Of course I have no hard evidence of disk problems.
 
The system does seem to be a bit more responsive after this ordeal. On the console I am seeing quite a few of these:
7/7/12 10:14:28.183 AM mdworker: (Error) ImportPluginLoading: Couldn't load plugin 'file://localhost/Library/Spotlight/iWeb.mdimporter/'
Nothing else sticks out.

Then reindex spotlight to see if that clears up that error.




As for replacing the disk ... After looking up instructions on the internet, I don't believe I want to get personally involved. The closest licensed tech gave me an informal estimate of $400, parts and labor, to swap in a 2T drive. Is that reasonable?

Of course I have no hard evidence of disk problems.

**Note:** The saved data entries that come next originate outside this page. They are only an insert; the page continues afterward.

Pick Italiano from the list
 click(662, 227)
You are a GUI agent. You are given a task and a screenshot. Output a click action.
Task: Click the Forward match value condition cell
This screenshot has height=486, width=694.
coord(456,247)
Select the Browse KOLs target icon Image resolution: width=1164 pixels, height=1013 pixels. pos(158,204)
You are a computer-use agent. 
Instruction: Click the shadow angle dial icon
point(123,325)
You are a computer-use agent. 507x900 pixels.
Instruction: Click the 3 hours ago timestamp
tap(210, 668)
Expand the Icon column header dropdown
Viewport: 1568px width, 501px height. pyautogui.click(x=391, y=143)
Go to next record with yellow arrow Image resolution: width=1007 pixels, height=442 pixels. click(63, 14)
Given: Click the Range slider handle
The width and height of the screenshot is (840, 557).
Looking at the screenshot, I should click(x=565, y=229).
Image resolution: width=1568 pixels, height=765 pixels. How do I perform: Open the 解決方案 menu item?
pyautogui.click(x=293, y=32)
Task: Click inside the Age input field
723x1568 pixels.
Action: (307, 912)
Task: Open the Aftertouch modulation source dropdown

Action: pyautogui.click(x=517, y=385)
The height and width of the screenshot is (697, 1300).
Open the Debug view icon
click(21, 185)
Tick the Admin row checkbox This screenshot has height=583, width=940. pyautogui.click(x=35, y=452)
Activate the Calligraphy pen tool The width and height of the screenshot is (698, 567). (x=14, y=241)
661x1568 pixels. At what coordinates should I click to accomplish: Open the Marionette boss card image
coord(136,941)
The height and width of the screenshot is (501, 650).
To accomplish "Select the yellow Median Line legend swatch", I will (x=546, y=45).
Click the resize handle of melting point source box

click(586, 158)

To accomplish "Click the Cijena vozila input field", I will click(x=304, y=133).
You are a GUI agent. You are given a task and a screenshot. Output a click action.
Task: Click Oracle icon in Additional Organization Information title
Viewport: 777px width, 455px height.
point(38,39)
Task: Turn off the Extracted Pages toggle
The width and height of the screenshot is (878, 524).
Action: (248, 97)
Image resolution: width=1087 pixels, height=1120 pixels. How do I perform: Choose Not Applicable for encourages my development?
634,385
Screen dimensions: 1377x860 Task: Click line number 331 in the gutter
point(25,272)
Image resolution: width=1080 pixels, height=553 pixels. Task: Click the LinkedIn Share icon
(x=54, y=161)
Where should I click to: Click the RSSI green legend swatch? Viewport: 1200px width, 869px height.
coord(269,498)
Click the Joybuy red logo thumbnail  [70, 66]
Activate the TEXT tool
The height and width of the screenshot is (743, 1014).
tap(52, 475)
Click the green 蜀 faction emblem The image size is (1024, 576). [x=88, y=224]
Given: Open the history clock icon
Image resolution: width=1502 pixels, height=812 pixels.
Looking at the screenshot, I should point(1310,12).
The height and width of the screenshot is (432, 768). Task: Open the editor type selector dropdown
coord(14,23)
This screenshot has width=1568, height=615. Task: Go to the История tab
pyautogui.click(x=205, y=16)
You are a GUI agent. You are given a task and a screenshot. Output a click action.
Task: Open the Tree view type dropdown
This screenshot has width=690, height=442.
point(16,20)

Not sure since I don't have an iMac. I have heard of TurnKey for iMac and also saw videos & teardown posts but have never tried it myself. Sorry.
 
Well, I have the evidence now. After working well since about 1pm 7/5, this morning the console started filling up with disk errors. I restarted into TechTools on the eDrive, but it didn't behave. Evidently it's not just the main volume, but the whole device. I restarted into TechTools on the DVD, but any attempt to access the offending drive took forever.

I am restarting now into the DiskWarrior DVD, but I don't expect much.

Sometime over the weekend I decided, if something like this happened, I would just order a new system. I can't afford the time to go at it piecemeal trying to keep a 4 year old system on its feet.

It doesn't owe me anything. If I amortize the cost over its good lifetime, I had a really nice system for less than $40 per month. Not too shabby.

Meanwhile, I still have my 8 year old G4 PowerBook ...
 
I suppose I could have waited here in the dark until ... when? But it begs the question: Why? SSD drives are rather expensive, to put it mildly. And I now have an unused Thunderbolt port and don't feel a pressing need for an unused eSata port.

I understand what you're saying, but I have heard the same question since soon after I bought my first Mac in 1984. Don't the years just fly by when you're having so much fun?
 
I suppose I could have waited here in the dark until ... when? But it begs the question: Why? SSD drives are rather expensive, to put it mildly. And I now have an unused Thunderbolt port and don't feel a pressing need for an unused eSata port.

I understand what you're saying, but I have heard the same question since soon after I bought my first Mac in 1984. Don't the years just fly by when you're having so much fun?

Oh I forgot about the Thunderbolt port. Well I guess you can wait (and save up) because the I have a feeling this Holiday season Thunderbolt external drives should go down.